■ WHAT IS EXPECTED:
Could you set down the lines from the first line of the entries below through the line with "11 Awesome Full-Body", exactly and with no pictures?

■ INFORMATION PROVIDED:
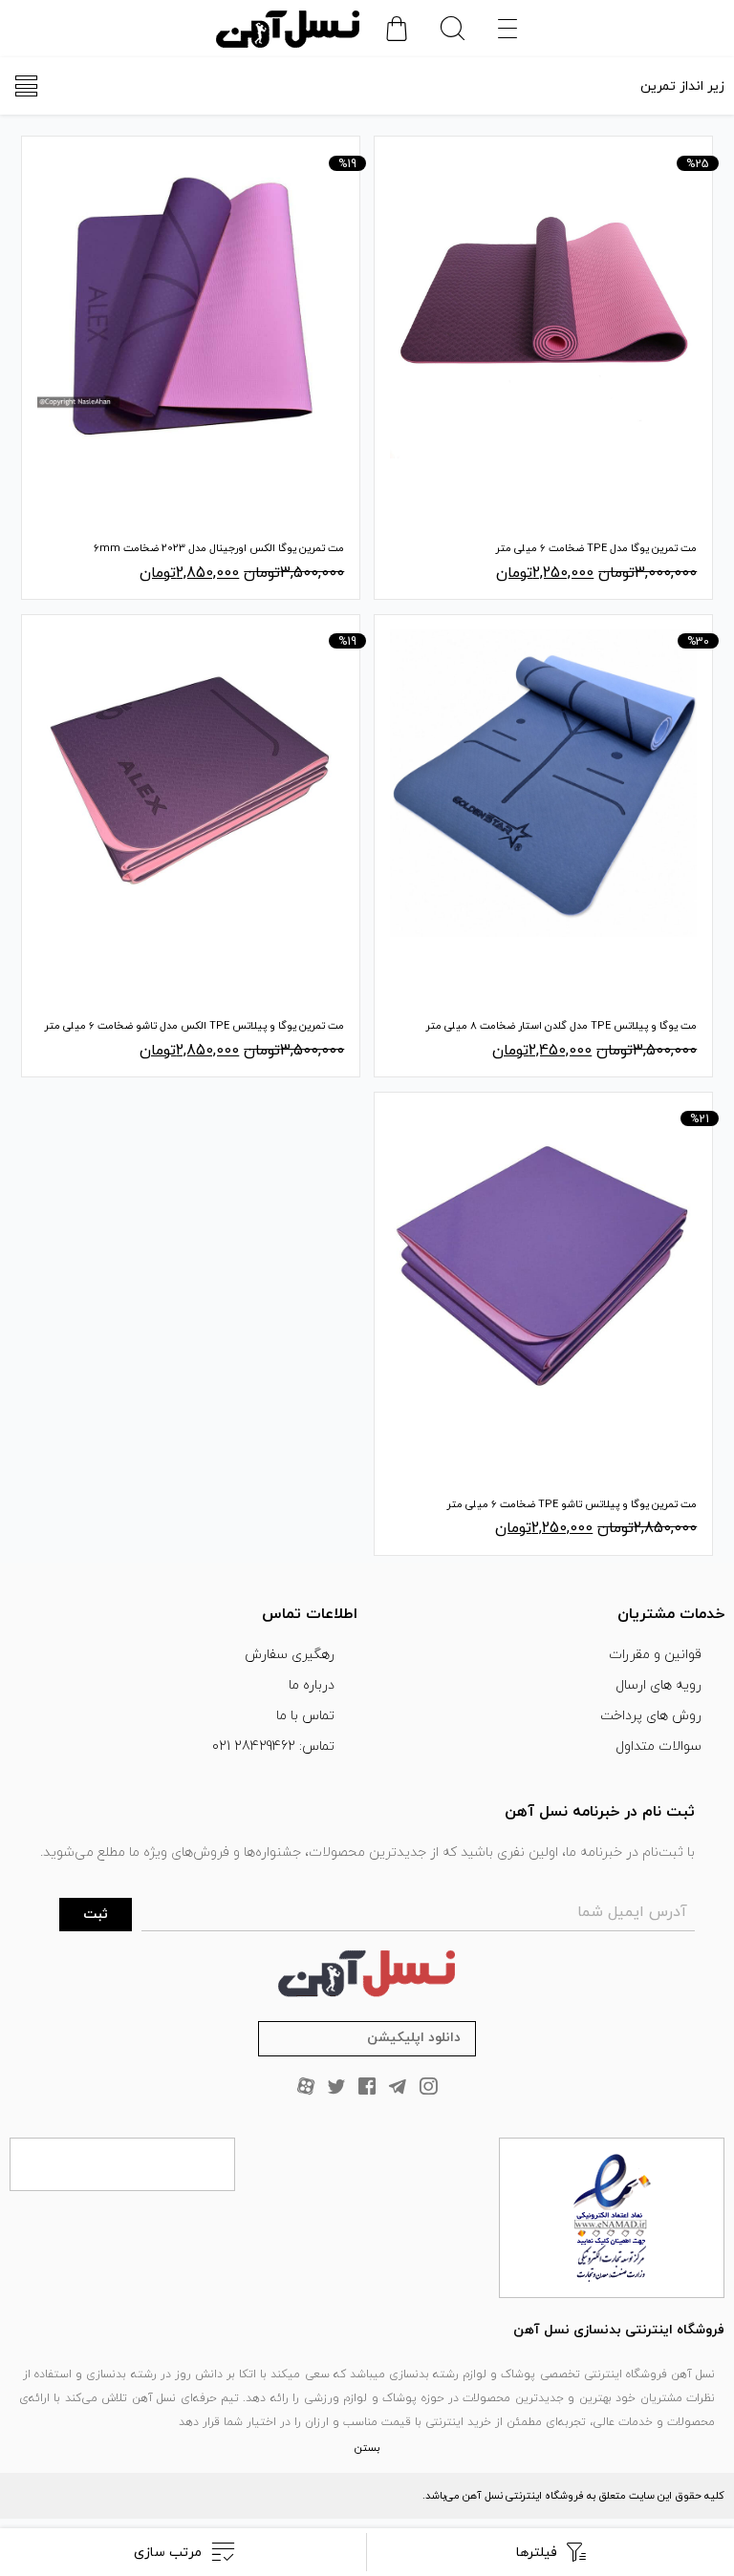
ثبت (95, 1914)
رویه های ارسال (658, 1685)
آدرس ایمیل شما (632, 1912)
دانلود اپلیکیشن (414, 2038)
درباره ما (312, 1685)
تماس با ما (305, 1716)
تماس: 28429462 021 (273, 1746)
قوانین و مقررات (655, 1655)
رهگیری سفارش (290, 1655)
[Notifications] (397, 29)
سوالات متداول (658, 1746)
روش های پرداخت (651, 1716)
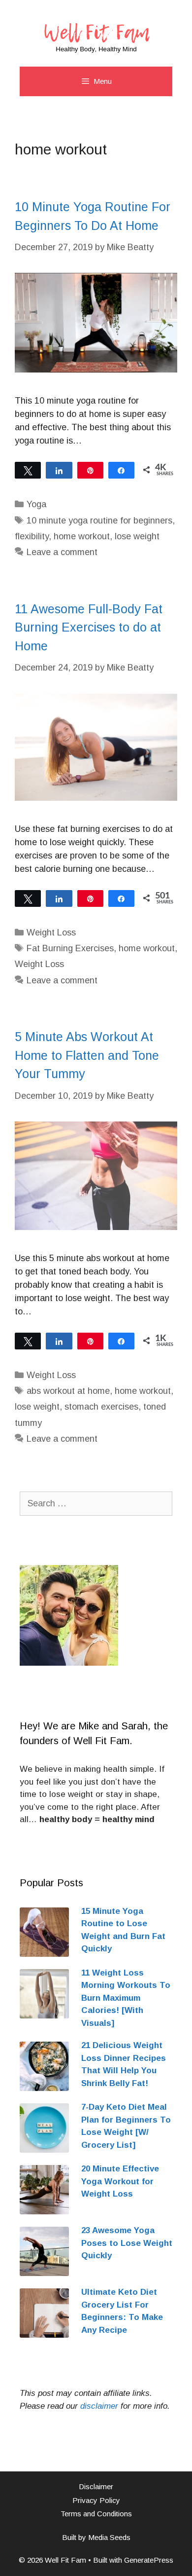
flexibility (32, 536)
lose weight (137, 536)
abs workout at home (68, 1391)
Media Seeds (109, 2537)
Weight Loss (51, 932)
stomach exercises (101, 1407)
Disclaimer (96, 2486)
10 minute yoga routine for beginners (99, 520)
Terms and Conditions (96, 2513)
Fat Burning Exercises (70, 948)
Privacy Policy (96, 2500)
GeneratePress (148, 2560)
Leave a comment (62, 552)
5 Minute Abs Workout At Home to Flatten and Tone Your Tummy (87, 1055)
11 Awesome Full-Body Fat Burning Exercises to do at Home (88, 627)
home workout (82, 536)
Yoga (36, 504)
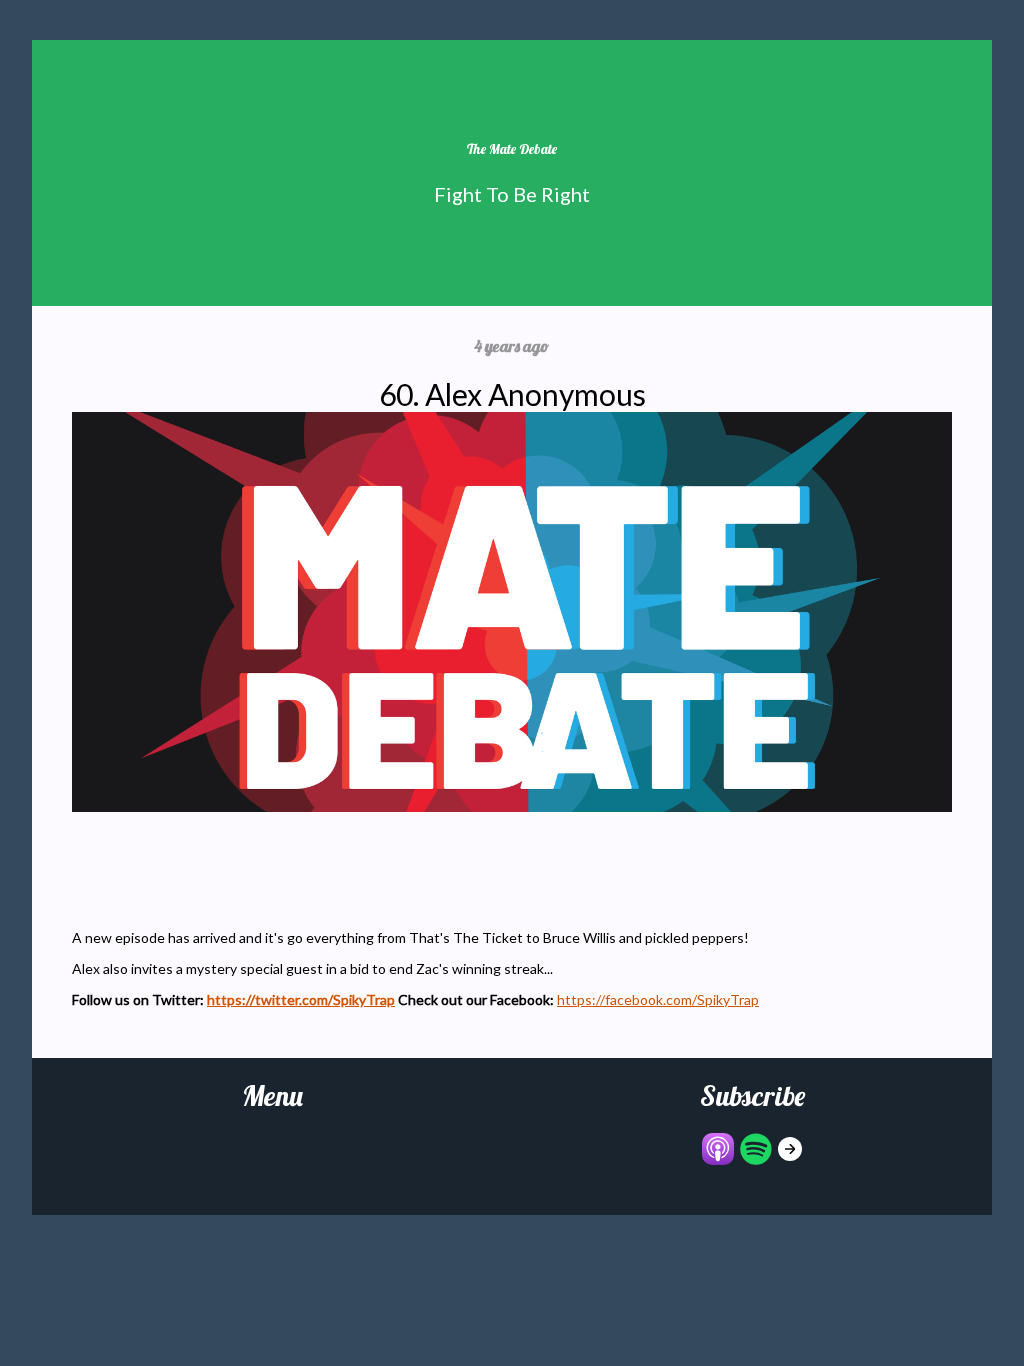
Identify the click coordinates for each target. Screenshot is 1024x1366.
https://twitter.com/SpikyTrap (301, 999)
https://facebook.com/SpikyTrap (658, 999)
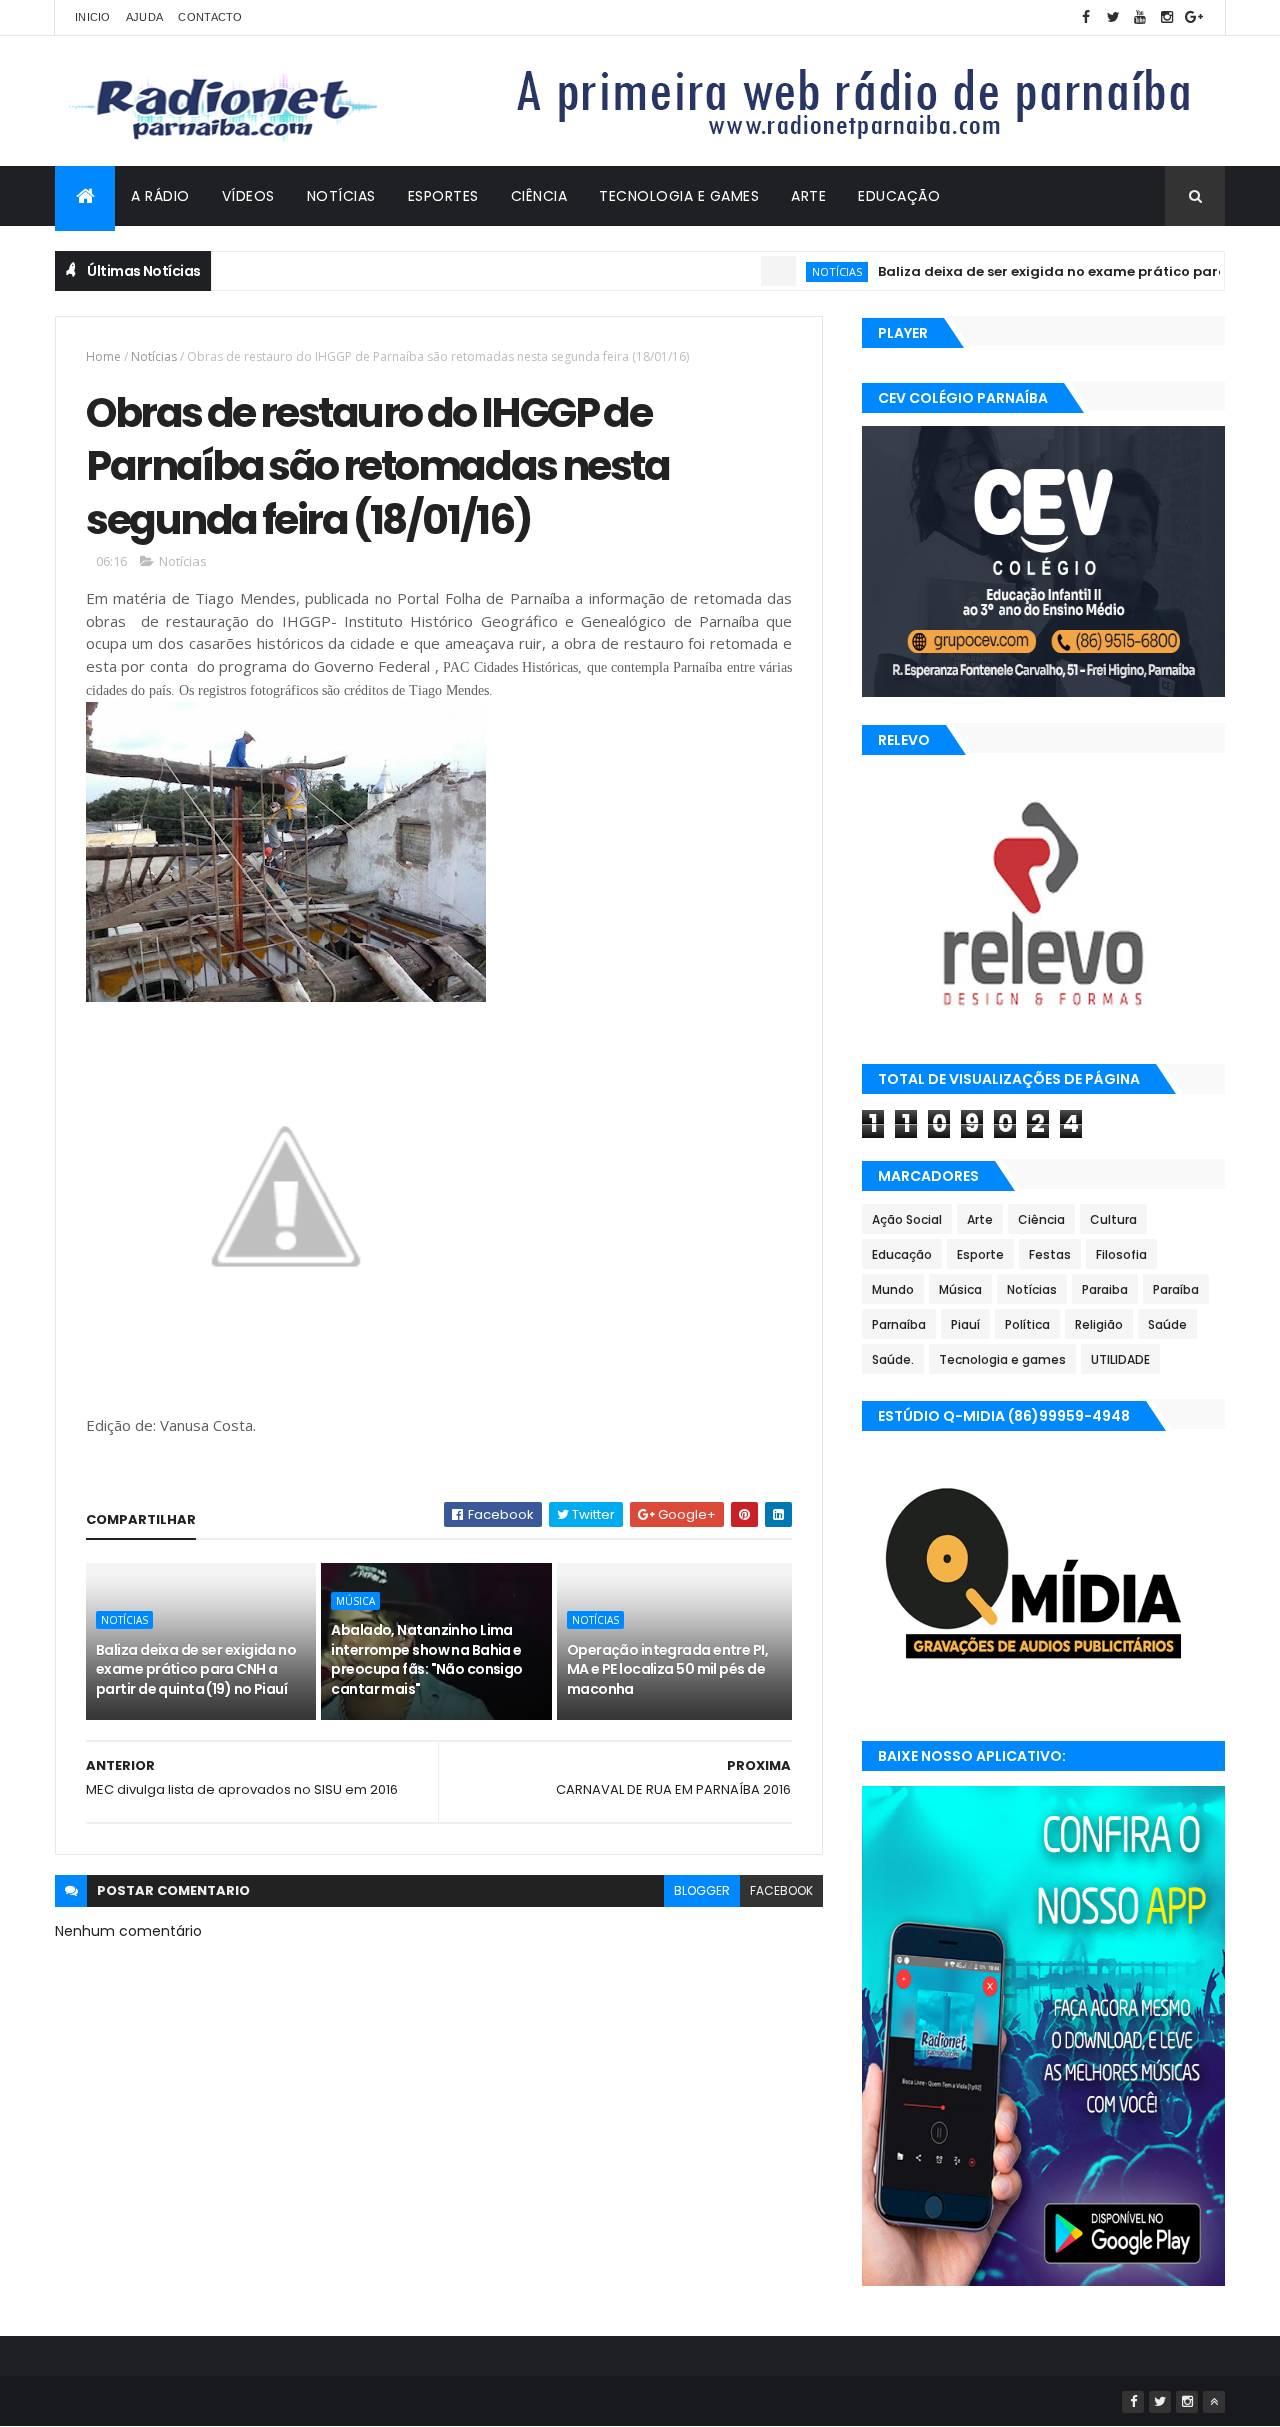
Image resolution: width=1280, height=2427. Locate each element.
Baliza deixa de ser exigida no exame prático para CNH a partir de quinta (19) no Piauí (196, 1669)
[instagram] (1167, 17)
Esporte (980, 1254)
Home (103, 356)
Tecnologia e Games (679, 196)
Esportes (443, 196)
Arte (808, 196)
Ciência (539, 196)
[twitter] (1113, 17)
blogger (702, 1890)
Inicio (93, 17)
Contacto (210, 17)
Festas (1050, 1254)
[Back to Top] (1214, 2402)
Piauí (965, 1324)
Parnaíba (899, 1324)
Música (355, 1601)
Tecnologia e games (1002, 1359)
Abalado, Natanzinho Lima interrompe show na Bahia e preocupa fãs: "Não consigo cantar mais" (426, 1659)
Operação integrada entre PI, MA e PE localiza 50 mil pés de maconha (667, 1669)
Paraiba (1105, 1289)
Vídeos (248, 196)
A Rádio (160, 196)
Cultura (1113, 1219)
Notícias (341, 196)
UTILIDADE (1120, 1359)
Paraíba (1176, 1289)
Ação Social (907, 1219)
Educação (899, 196)
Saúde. (893, 1359)
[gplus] (1194, 17)
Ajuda (145, 17)
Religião (1099, 1324)
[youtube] (1140, 17)
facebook (781, 1890)
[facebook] (1086, 17)
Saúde (1167, 1324)
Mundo (893, 1289)
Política (1027, 1324)
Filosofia (1121, 1254)
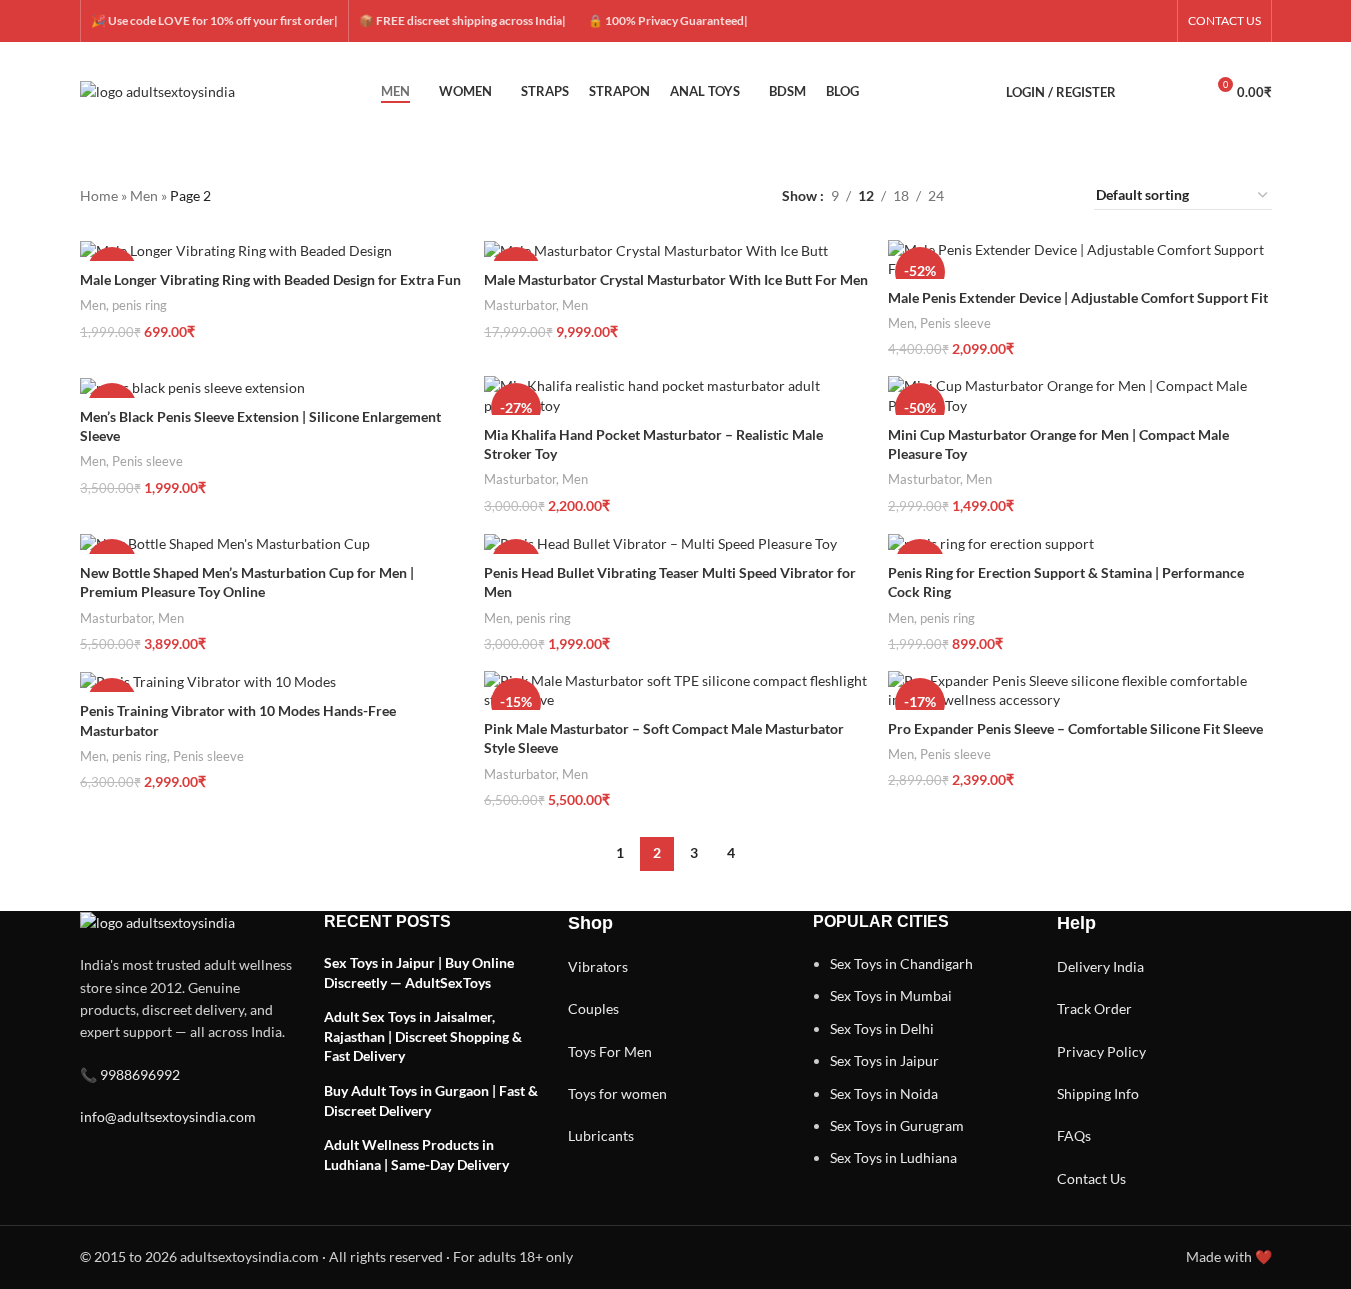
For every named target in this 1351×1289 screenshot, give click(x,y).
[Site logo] (157, 90)
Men (144, 195)
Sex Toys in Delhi (882, 1028)
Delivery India (1100, 966)
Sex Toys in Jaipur (884, 1060)
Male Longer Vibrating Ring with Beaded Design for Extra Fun (270, 279)
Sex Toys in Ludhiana (893, 1157)
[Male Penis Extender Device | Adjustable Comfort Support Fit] (1080, 259)
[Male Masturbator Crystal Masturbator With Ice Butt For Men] (676, 250)
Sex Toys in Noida (884, 1093)
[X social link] (1083, 21)
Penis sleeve (955, 323)
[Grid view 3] (1022, 195)
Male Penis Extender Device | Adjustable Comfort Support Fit (1078, 297)
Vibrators (598, 966)
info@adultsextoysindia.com (168, 1116)
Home (99, 195)
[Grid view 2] (990, 195)
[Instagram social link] (1107, 21)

■ WRITTEN ANSWER:
ثبت (95, 1914)
رویه های ارسال (658, 1685)
آدرس ایمیل شما (632, 1912)
دانلود اپلیکیشن (414, 2038)
درباره ما (312, 1685)
تماس با ما (305, 1716)
تماس: 28429462 021 (273, 1746)
قوانین و مقررات (655, 1655)
رهگیری سفارش (290, 1655)
[Notifications] (397, 29)
سوالات متداول (658, 1746)
روش های پرداخت (651, 1716)
flexibility (32, 536)
lose weight (137, 536)
abs workout at home (68, 1391)
Media Seeds (109, 2537)
Weight Loss (51, 932)
stomach exercises (101, 1407)
Disclaimer (96, 2486)
10 minute yoga routine for beginners (99, 520)
Terms and Conditions (96, 2513)
Fat Burning Exercises (70, 948)
Privacy Policy (96, 2500)
GeneratePress (148, 2560)
Leave a comment (62, 552)
5 Minute Abs Workout At Home to Flatten and Tone Your Tummy (87, 1055)
11 Awesome Full-Body Fat Burning Exercises to do at Home (88, 627)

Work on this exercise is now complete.